Except on television, where flipping is huge, especially on the HGTV network. This year, it planned to add nine programs related to house-flipping. This is on top of a lineup already heavy with housing-related programs.

Those nine new series included shows with such unfortunate titles as “The Jennie Garth Project,” “Property Brothers Big Reno Project,” “Flipping the Block,” Fixer Upper,” “My Big Family Renovation,” “Genevieve’s Renovation,” “Vacation House for Free,” “Sold on the Spot” and “Flip It Forward.”

That last one is where our tale takes a strange turn.

The stars of the show are two good young men from North Carolina who enjoy flipping real estate. They are twin brothers Jason and David Benham.
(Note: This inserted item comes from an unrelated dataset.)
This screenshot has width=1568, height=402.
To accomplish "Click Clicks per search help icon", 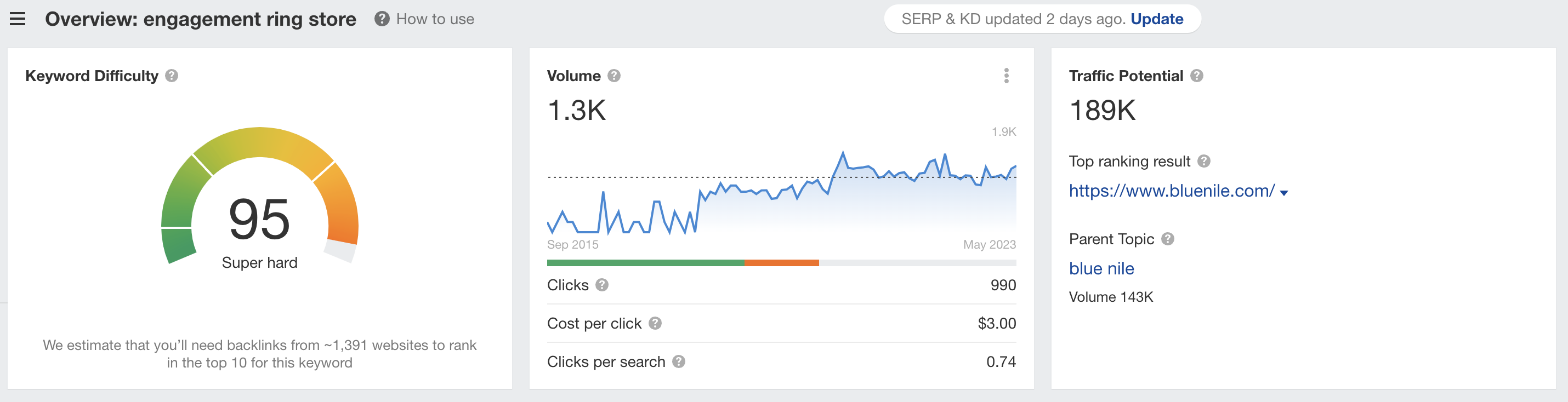I will (x=678, y=362).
As it turns out, their dad — his name is (you can’t make this stuff up) Flip — runs an organization called “Operation Save America.” That sounds like a good thing because, as any observer can tell you, we could use some saving around here.

Only the goodness probably is in the eye of the beholder. The folks at Slate labeled them “right-wing extremists,” while the Los Angeles Times called the Benham boys “anti-gay-marriage Christian activists.” A website, Right Wing Watch, reported that one of the brothers told a talk-show host that “homosexuality and its agenda is attacking the nation.”

The question is whether this worldview fits in with the gestalt of HGTV, a network that skews 65 percent female; 77 percent homeowners; 47 percent earning more than $75,000 a year; and above average education levels.

HGTV was never quite as “out” as the Bravo network, which more than a decade ago broke ground with “Queer Eye for the Straight Guy.” But the U.S. has changed since then. The HGTV network, according to the Los Angeles Times “regularly features same-sex couples on its signature series ‘House Hunters’ and ‘House Hunters International’ and LGBT contestants on the competition program ‘HGTV Design Stars,’ as well as “Ellen DeGeneres’ Design Challenge.” Today, very few bat an eye if a LGBT couple wants to buy a fixer-upper and flip it for profit.

Hence, the network decided that the show wasn’t quite in tune with its viewers. So it wasn’t so surprising that the network cancelled production of “Flip it Forward,” which was scheduled to debut in October. Even less surprising is that the twins become stars on Fox News.

The implications of this are challenging to contemplate. A pair of good-looking twin brothers, raised by an intolerant father, drift into a lifestyle of home renovation and decorating. HGTV’s mistake was trying to do this as a reality show. The trouble was that real life intruded.